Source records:
=======

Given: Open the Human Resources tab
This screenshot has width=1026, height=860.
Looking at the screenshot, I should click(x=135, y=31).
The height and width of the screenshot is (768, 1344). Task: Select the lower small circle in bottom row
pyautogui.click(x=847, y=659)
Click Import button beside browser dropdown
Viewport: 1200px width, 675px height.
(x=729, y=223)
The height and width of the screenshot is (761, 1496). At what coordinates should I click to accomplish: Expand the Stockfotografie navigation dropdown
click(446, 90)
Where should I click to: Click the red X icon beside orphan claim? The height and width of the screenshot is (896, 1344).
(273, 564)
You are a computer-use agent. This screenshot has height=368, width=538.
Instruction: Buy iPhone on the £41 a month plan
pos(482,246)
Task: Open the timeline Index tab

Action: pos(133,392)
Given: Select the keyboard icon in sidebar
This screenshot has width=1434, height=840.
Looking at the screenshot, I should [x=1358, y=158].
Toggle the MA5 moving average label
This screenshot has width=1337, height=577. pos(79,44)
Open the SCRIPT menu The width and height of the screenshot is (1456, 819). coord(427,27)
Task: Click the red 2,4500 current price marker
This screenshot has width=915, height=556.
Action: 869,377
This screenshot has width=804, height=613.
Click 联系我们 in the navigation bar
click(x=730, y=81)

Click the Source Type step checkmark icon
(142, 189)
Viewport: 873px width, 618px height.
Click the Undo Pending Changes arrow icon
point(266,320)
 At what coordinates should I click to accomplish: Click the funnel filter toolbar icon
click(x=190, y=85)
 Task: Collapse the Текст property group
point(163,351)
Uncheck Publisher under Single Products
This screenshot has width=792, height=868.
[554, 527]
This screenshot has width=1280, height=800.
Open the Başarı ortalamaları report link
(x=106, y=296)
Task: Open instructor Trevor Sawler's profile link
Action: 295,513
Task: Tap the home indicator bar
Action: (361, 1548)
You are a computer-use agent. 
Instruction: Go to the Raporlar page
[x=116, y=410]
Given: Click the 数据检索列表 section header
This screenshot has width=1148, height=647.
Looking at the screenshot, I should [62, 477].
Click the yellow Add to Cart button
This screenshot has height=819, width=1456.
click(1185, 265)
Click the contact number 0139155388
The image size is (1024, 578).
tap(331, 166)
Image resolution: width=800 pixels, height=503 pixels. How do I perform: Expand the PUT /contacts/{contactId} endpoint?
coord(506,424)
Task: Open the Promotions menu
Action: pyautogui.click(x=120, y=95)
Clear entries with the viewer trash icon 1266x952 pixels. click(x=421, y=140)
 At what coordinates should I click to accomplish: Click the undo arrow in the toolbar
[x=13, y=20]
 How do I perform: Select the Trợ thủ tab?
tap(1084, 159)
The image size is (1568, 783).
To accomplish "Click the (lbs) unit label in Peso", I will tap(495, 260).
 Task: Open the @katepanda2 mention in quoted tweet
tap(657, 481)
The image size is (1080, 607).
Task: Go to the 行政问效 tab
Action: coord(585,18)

=======

Assigned task:
Starting at the line that contains "How do I perform: Select the Trợ thủ tab?", transcribe every line through the last line of the entries above, exactly, and nothing else.

Result:
 How do I perform: Select the Trợ thủ tab?
tap(1084, 159)
The image size is (1568, 783).
To accomplish "Click the (lbs) unit label in Peso", I will tap(495, 260).
 Task: Open the @katepanda2 mention in quoted tweet
tap(657, 481)
The image size is (1080, 607).
Task: Go to the 行政问效 tab
Action: coord(585,18)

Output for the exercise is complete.